I looked at him blankly. “Is there some question of plagiarism? Surely an outline’s nothing.”
“A mere outline is nothing, I agree. But there’s more to come. In Reardon’s portfolio there was an almost completed note that bore a curious resemblance to mine. Enough so for Chip to accuse me of plagiarism.”
My little world, bounded by the Blue Ridge and Mr. Jefferson’s rotunda, tottered. “But if you didn’t have Bob’s draft…?”
“Ah, but Chip says I must have. He has removed my note from the galleys of the February issue. He has replaced it with an old one of his own that he brought up to date.”
“So that’s why he worked ti
ll dawn the last two nights! I wondered what had happened.”
“Yes. He said he had to fill the space somehow.”
“But how do you explain it, Chessy? A fantastic coincidence?”
“A coincidence. They happen, you know. Possibly Reardon and I had discussed his note in more detail than I remember. But I promise you, Alida, I did not have a copy of that draft.”
“Why couldn’t Chip have published the note with both yours and Reardon’s initials on it?”

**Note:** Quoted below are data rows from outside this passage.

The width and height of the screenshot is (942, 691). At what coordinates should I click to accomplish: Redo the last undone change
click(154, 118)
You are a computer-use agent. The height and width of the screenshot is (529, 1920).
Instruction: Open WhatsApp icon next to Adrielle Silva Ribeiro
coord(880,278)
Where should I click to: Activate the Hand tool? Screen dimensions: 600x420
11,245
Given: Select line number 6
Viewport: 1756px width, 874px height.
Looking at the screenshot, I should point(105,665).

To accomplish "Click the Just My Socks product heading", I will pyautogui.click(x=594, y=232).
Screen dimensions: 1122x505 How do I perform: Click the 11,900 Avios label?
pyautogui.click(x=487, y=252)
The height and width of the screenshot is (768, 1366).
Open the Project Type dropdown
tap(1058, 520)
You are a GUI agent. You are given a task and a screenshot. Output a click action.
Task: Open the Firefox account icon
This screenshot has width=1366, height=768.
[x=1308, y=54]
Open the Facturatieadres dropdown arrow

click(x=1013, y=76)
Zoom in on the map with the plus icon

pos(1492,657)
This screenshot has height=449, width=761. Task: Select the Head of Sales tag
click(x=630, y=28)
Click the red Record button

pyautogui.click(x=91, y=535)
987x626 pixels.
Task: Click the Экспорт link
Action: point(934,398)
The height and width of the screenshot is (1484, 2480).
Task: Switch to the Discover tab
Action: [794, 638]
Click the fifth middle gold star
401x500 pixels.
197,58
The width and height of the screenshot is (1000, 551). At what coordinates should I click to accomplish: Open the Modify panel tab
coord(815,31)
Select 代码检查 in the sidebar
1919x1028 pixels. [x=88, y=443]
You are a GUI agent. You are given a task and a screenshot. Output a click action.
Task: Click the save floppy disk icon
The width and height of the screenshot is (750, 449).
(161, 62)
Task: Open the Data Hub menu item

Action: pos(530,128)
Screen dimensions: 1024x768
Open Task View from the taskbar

“I suggested that. He turned it down flat. He said it would be compounding a crime. That he could not do such a thing under the university’s honor system. Or, he added, under his own.”
I looked hard at Chessy’s oddly constricted countenance. Was he, who laughed at everything, restraining a laugh at this? I groped for a spar amid the swish of sinking vessels.
“Anyway, it’s over.”
“But it’s not. Chip says if I don’t resign from law school, he’ll report the matter to the Honor Court.”
“You’re not serious!”
“Would even I be guilty of that joke? You must talk to Chip, Alida. You must make him see some kind of sense. I verily believe the man’s gone mad!”
“Then what can I do?” I moaned.
Chessy and I discussed the matter passionately for another forty minutes, but we added nothing to what I have already described. It was an hour after he left before Chip came home for lunch, and I had had two stiff drinks out of the bottle Chessy had opened. Chip picked up the glass by my chair, sniffed it and said tersely, “Chessy, of course, has been here.”